MATERIAL PROVIDED.

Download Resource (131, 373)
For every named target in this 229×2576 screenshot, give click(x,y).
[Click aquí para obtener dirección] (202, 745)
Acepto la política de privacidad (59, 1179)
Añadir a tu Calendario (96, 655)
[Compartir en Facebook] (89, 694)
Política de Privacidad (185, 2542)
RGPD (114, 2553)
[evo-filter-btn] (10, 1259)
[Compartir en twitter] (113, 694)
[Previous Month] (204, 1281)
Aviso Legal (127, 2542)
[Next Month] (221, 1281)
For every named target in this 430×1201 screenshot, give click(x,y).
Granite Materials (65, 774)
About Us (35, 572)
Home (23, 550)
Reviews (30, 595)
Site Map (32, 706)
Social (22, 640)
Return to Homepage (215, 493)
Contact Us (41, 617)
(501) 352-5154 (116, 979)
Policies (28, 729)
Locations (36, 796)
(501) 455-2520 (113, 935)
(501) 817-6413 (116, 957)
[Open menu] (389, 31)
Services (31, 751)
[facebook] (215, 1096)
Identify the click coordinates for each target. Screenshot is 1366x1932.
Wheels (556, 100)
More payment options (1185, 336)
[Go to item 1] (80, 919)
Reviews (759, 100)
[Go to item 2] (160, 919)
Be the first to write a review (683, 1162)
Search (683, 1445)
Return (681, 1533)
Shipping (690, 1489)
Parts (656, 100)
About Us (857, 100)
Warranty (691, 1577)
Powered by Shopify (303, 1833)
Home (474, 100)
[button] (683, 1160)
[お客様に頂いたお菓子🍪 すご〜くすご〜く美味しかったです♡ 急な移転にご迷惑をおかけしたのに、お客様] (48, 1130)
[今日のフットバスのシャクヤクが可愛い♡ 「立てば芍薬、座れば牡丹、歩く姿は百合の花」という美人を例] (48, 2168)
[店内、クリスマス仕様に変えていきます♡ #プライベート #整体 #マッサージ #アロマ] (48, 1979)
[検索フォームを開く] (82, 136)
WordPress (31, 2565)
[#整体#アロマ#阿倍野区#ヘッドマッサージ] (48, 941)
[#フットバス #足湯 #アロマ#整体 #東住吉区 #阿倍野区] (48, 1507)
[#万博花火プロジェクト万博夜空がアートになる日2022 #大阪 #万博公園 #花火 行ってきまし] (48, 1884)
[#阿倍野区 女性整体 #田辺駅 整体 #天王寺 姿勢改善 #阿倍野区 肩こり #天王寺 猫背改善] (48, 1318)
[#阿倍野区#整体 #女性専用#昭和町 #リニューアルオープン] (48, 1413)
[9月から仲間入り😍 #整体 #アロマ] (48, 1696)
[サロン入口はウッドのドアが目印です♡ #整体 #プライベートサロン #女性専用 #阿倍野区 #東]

REQUIREMENT.
In the data above, find each line that has the word "this" and copy it out.

ANSWER BOX.
For every named target in this 229×2576 screenshot, give click(x,y).
For every named target in this 430×1201 screenshot, give click(x,y).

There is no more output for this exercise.